A yield of #NH_3# of approximately 98% can be obtained at 200 deg C and 1,000 atmospheres of pressure. How many grams of #N_2# must react to form 1.7 grams of ammonia, #NH_3#?

1 Answer
May 26, 2017

1.429 g of #N_2#

Explanation:

We always have to read the problems completely to understand the question.
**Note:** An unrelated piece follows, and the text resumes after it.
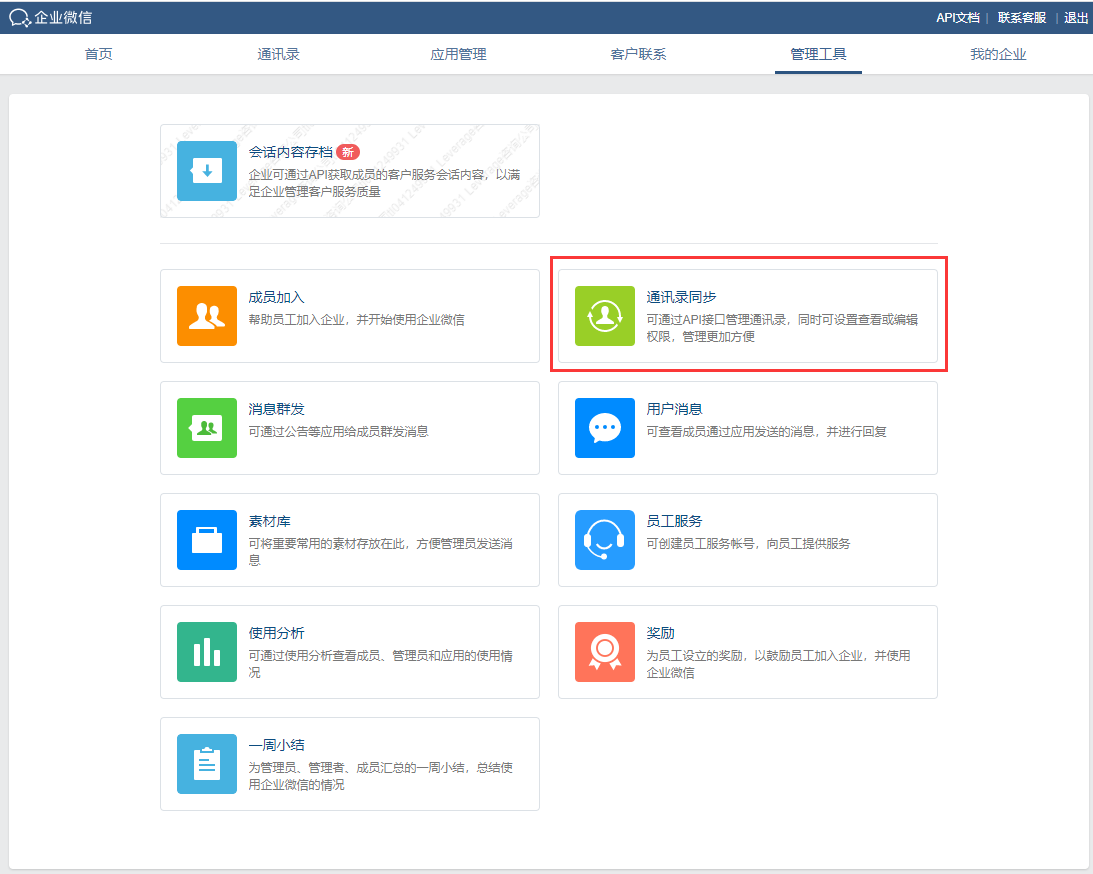
Task: Click the blue 用户消息 chat bubble icon
Action: [605, 428]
In this case even when we have pressure and temperature conditions specified, they don't matter, first because they are constant and in second because the question ask for grams of #N_2# to produce grams of #NH_3#.

We cannot compare grams of a substance to another in chemical reactions, we need to use moles, then we have to convert the weight of NH3 to moles.

#eta = m//MW#
#MW_(NH_3) = 14.007 + 3(1.008) = 17.031 g//mol#
:. #eta = 1.7g//17.031 g//mol = 0.100 mol#

The yield is 98%, then the number of moles that would be produced are:

#0.100mol//0.98 = 0.102 mol# of #NH_3#

From the reaction (the hydrogen was implicit in the problem, because you are obtaining #NH_3#):

#N2 + 3H2 rarr 2NH3#

There are 2 parts of #NH_3# that are obtained from 1 part of #N_2#

Then the moles of #N_2# required are going to be the half of the #NH_3# moles produced.

#N_2# moles = #NH_3 "moles"//2 = 0.102mol//2 = 0.051 mol#

Last step is too convert the moles back to grams using the MW of #N_2 #

#m_(N_2) = mol xx MW = 0.051mol xx (14.007g//molxx2) = 1.429 g#